Фрэн кивнула ему, чтобы он сел рядом, и отвернула край одеяльца. Он взглянул на крошечное личико. «О Господи, подумал он, — как она похожа на меня!»
— Можно я подержу ее? — услышал он свой голос.
— Разумеется, — Фрэн передала малютку ему, показав, как надо ее держать. — Не бойся, — сказала она, — не уронишь. Она куда крепче, чем кажется; к тому же вспомни, она переживет нас с тобой.

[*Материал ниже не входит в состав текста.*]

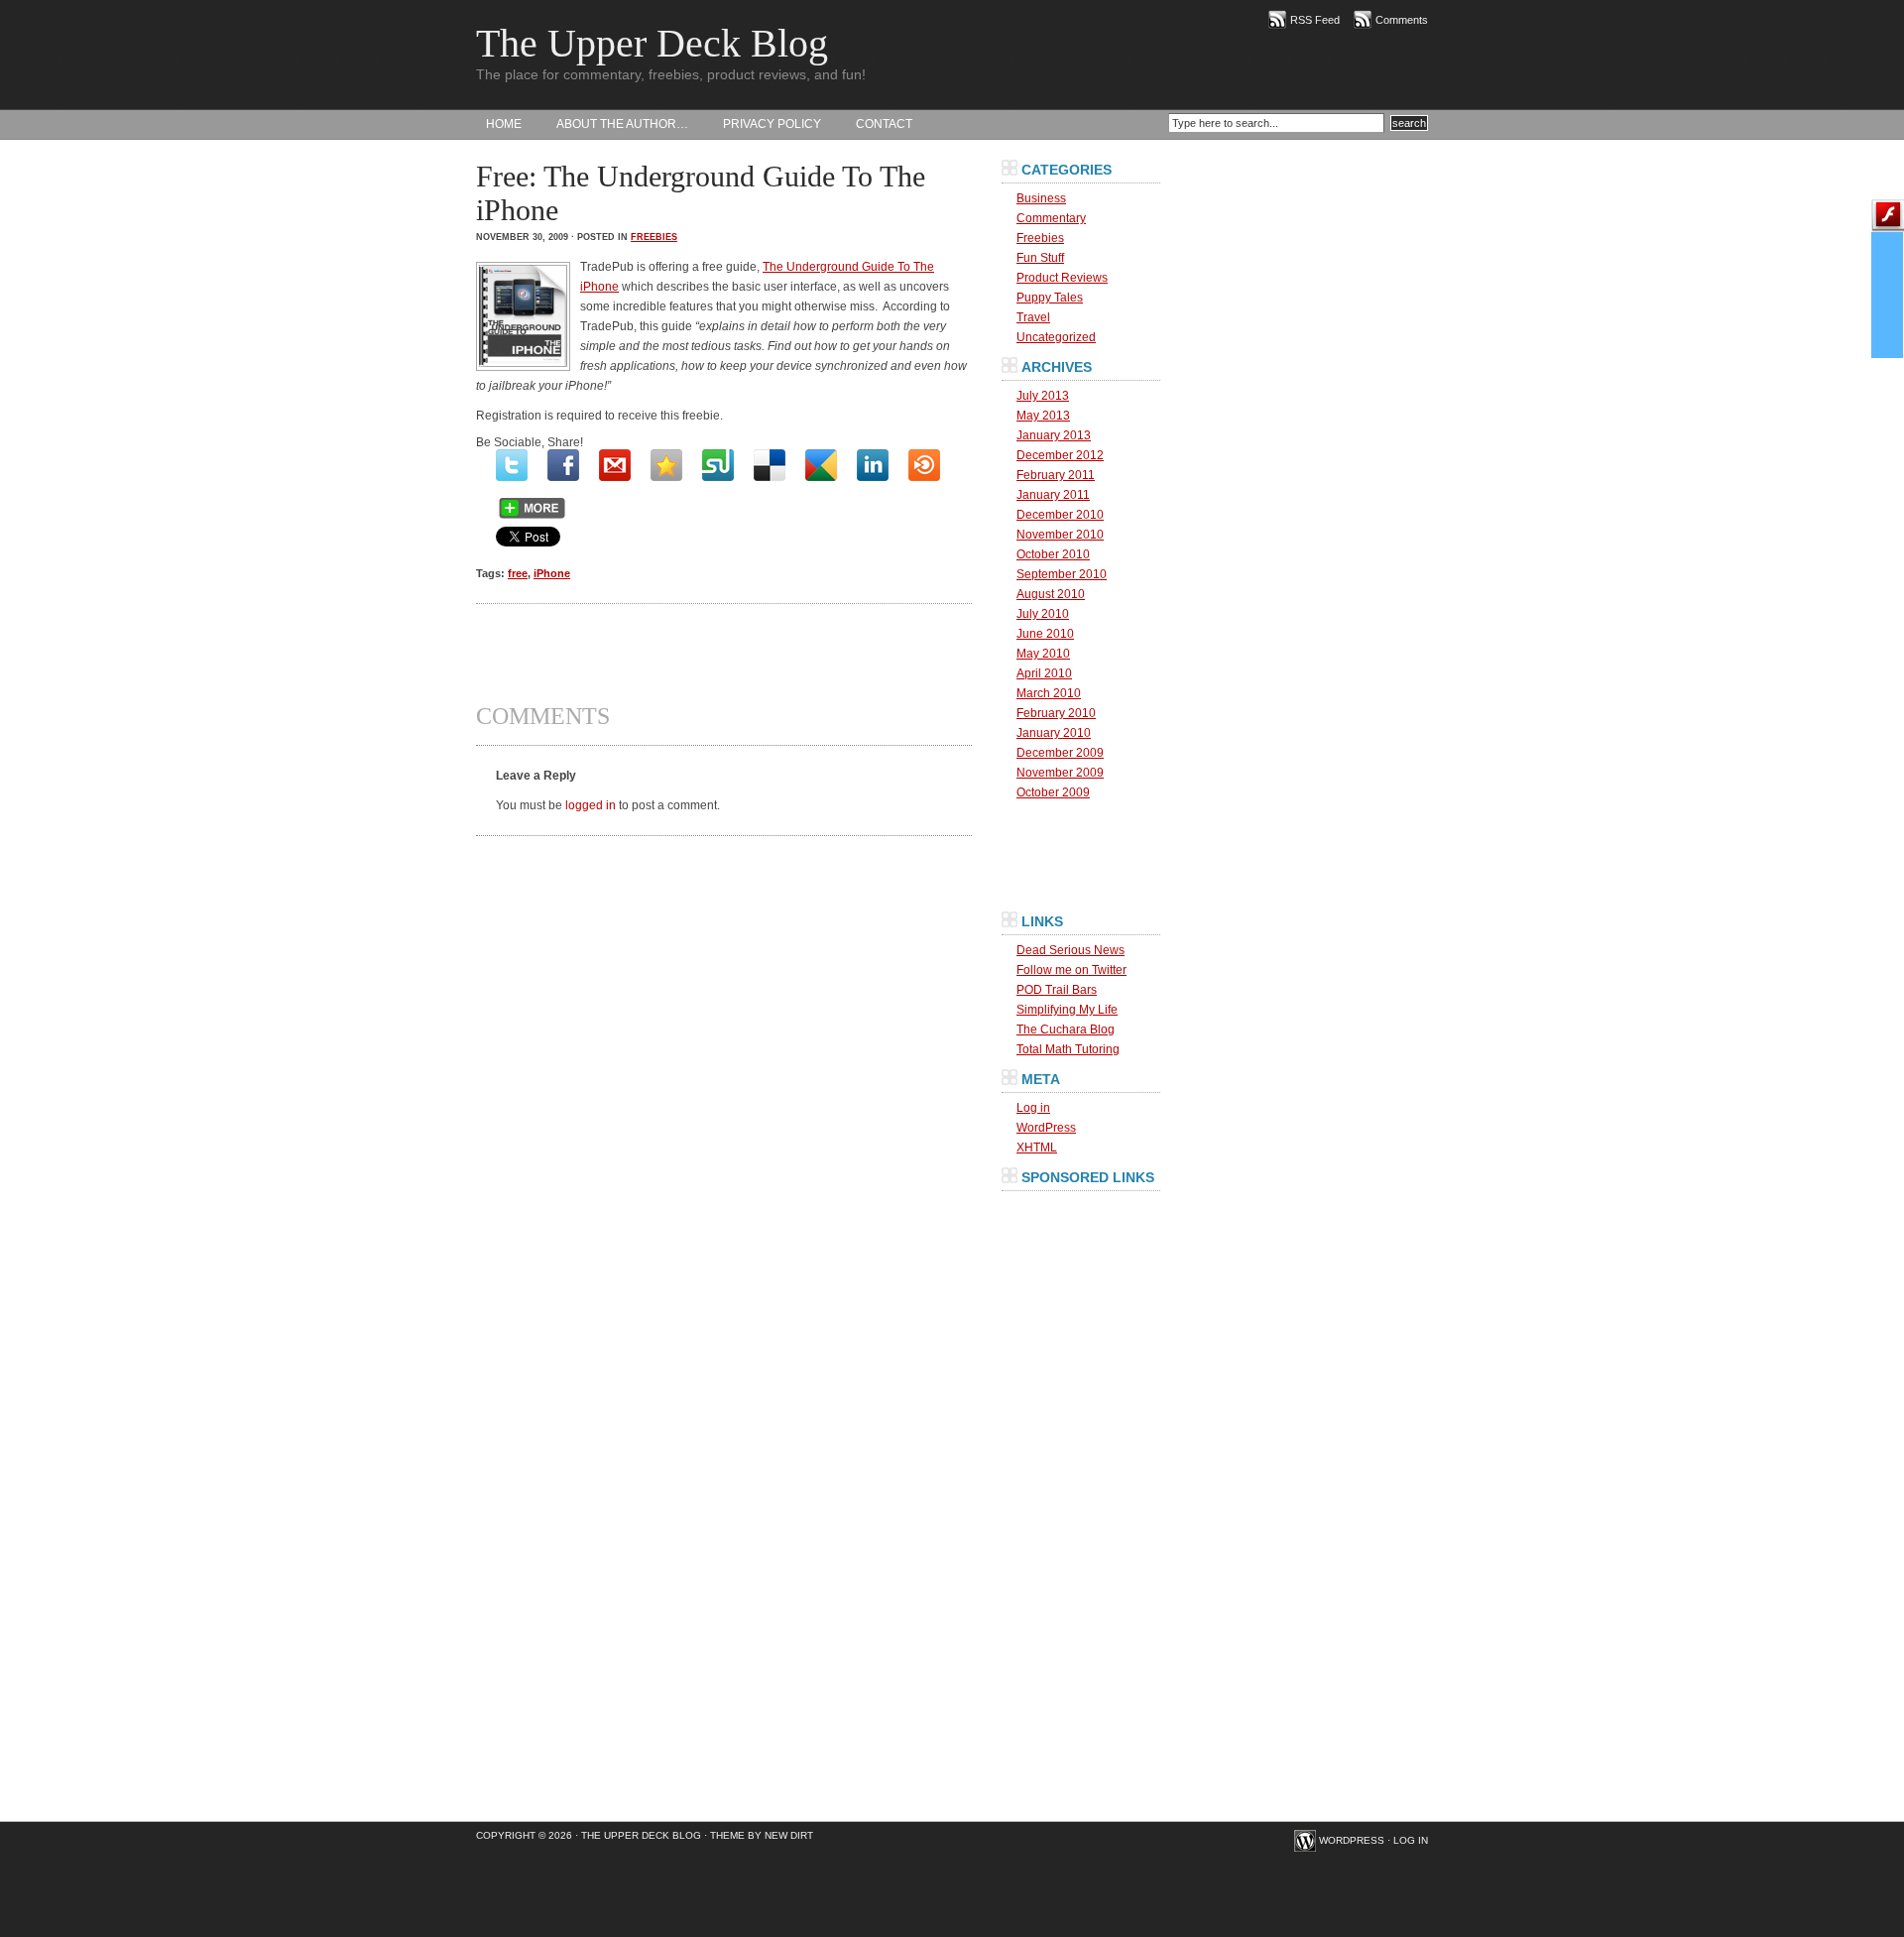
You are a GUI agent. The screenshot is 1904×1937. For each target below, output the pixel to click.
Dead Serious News (1070, 950)
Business (1041, 198)
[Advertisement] (724, 653)
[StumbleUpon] (718, 465)
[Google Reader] (821, 465)
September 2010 (1061, 574)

Но Линд не слушал. Он смотрел на крошечное, сморщенное личико, которое бессмысленно таращилось на него с абсолютной доверчивостью. Это было его лицо, с твердыми чертами, его темно-зеленые глаза, похожие на еловую чащу, его волосы. Маленькая головка была покрыта каштановыми завитками. До этой минуты Джима Линда не занимали мысли о смерти и о продолжении рода. У него не было потребности в семье и детях. Но сейчас, глядя на личико своей новорожденной дочки, он был преисполнен чувств и сам был потрясен силой собственной любви, любви, на которую, ему всегда казалось, он был не способен. Все, что накопилось в его душе за долгие годы замкнутой жизни, вдруг вылилось сейчас на крохотное создание, которое он держал на руках. На какое-то мгновение для него перестал существовать весь мир — Фрэн, Колби, персонал клиники, Гарри Уорнер, ЦРУ, КГБ. Все для него исчезло — кроме крошечного существа, которое он с бесконечной нежностью держал в своих руках. Ни за что на свете он не хотел бы его теперь выпустить.
Джейми, думал он, смогу ли я рассказать тебе когда-нибудь, как сильно я тебя люблю?